The implied gross yield of approximately 2.8% — derived from $4,857 monthly rent against the $1,926 PSF average on approximately 1,081 sqft — is characteristic of prime D10 CCR condominiums where capital appreciation drives the total return rather than rental income. Buyers approaching Pollen & Bleu as a pure yield play will find better-yielding alternatives in D15 or D19; the development’s case is for owner-occupiers who value the botanical lifestyle and D10 address, and for investors with a 10-year-plus horizon who expect the Botanic Gardens proximity and CCL connectivity to continue attracting high-quality tenants including expatriate professionals from the international school community.

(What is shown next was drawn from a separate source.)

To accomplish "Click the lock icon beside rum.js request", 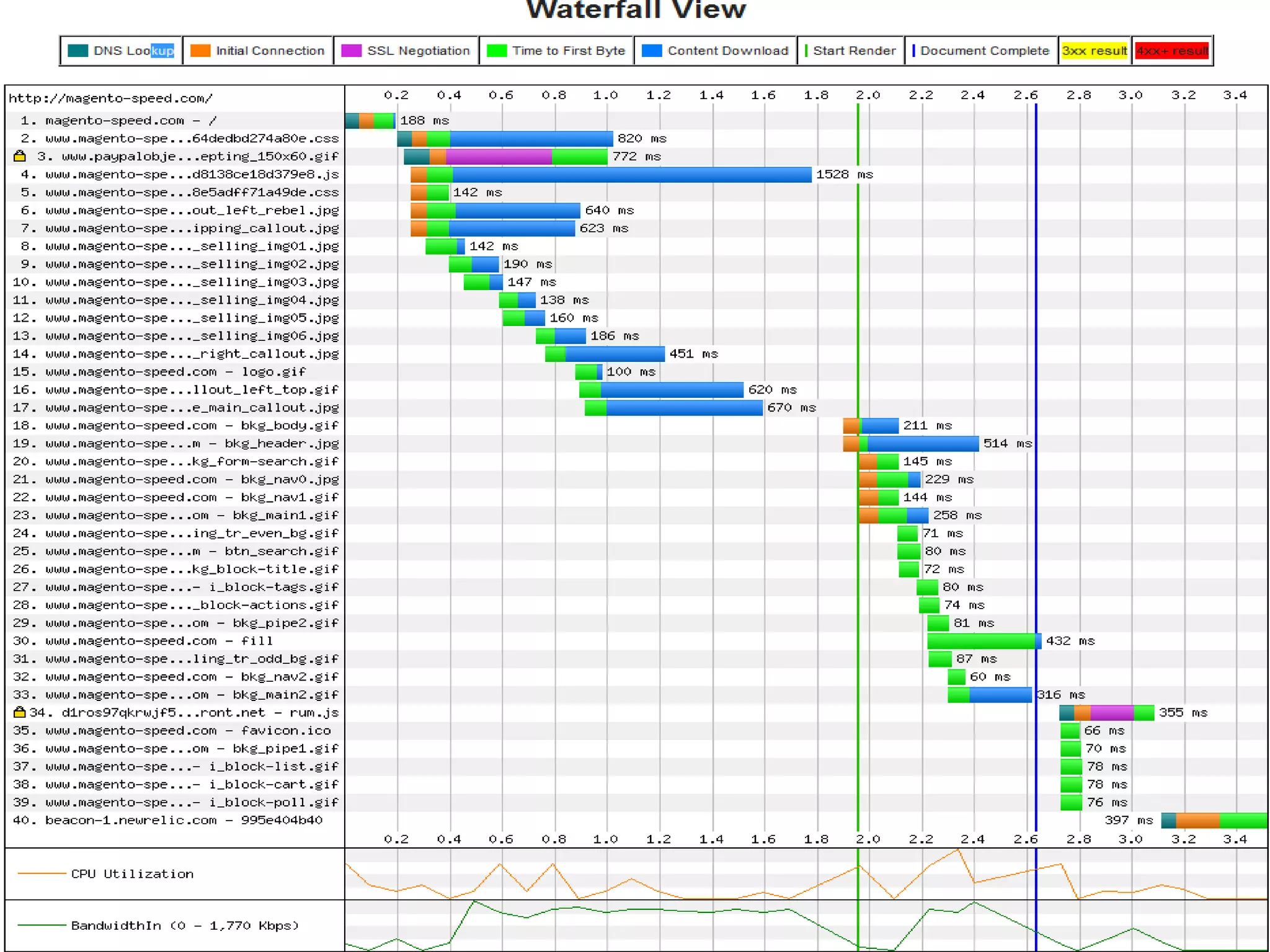I will click(19, 713).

The leasehold question deserves an honest assessment. At 85 years remaining, Pollen & Bleu sits in a comfortable leasehold window: CPF and bank financing are unrestricted for most buyers, and the lease horizon does not create urgency. The $200–$300 PSF discount versus freehold peers (The Levelz at ~$2,065 PSF, Viz at Holland at ~$2,025 PSF) is the market’s pricing of that tenure difference and is broadly consistent with the historical D10 freehold–leasehold spread. For buyers who prioritise capital preservation over a multi-generational time horizon, freehold D10 remains the structurally superior choice. For buyers with a 10–15 year ownership horizon or those drawn specifically to the Botanic Gardens adjacency and boutique scale, Pollen & Bleu’s leasehold discount makes it a more capital-efficient D10 entry.
Pollen & Bleu is the right address for buyers who want Botanic Gardens-adjacent living, Farrer Road MRT in five minutes, and a boutique condo that never feels crowded — and who are comfortable with 99-year leasehold at a meaningful discount to the freehold D10 market.
Against its direct comparables, Pollen & Bleu holds a well-defined niche. The Levelz (D10, freehold, CapitaLand, Farrer Road) is the most direct peer: also on the Farrer Road corridor, freehold, and averaging approximately $2,065 PSF. The Levelz’s freehold tenure justifies its PSF premium, but Pollen & Bleu’s three-tier garden sequence and direct Botanic Gardens proximity are genuine differentiators that some buyers will weight over tenure permanence. Viz at Holland (D10, freehold, Queensway) is further from the Botanic Gardens and Farrer Road MRT but similarly freehold at ~$2,025 PSF. For buyers who have weighed freehold versus leasehold and resolved in favour of the boutique garden lifestyle, Pollen & Bleu at $1,926 PSF represents the most garden-immersive D10 CCR address in the comparable set.